With his best foot forward, Mr Varadkar sought yesterday morning to help all sides of the diplomatic divorce. British prime minister Theresa May’s decision to take control of the UK’s talks team, he said, could add some badly needed common sense and consistency back to the British side of the table.

He said the Government, will put Brexit first and does not want to become embroiled in an internal general election before the March 2019 date is reached.

And the EU, he added in best pre-divorce negotiations voice, still wants to find a solution including a still hypothetical potential extension of that March 2019 date — that can work for everyone. Honest.

The message the latter-day Merchant of Venice tried to negotiate — that, like most warring couples who come to the city, the EU and UK love each other really and just want a resolution. Sounds good on paper.

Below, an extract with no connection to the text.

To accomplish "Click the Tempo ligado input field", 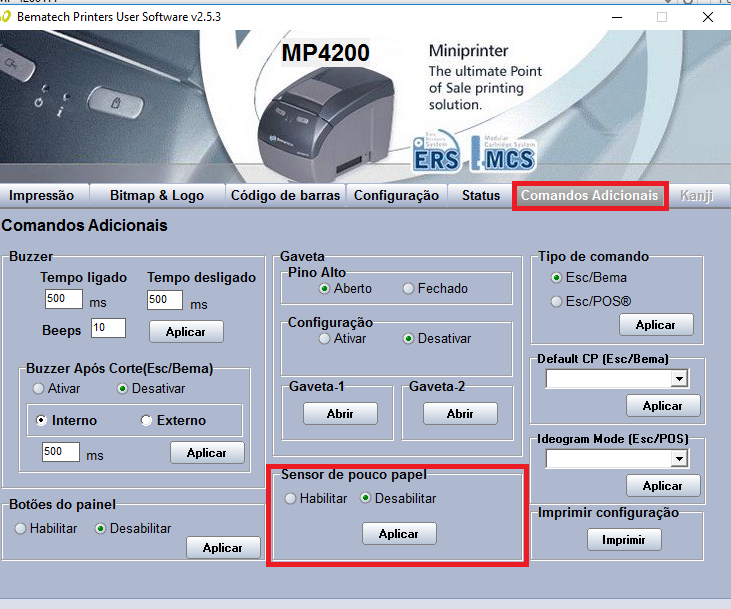I will point(63,300).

However, while there was a slight change in tone, the reality is that the same problems remain, with hardline Brexiteers refusing to allow the UK to pay a €43bn EU debt likely to recall the Merchant of Venice was ultimately about a slick negotiator plotting to ensure he gets his “pound of flesh”.

Despite the international love for the city and its history, Venice is slowly sinking. And unless some clear practical steps are taken soon, a soft Brexit is not going to stand much of a better chance.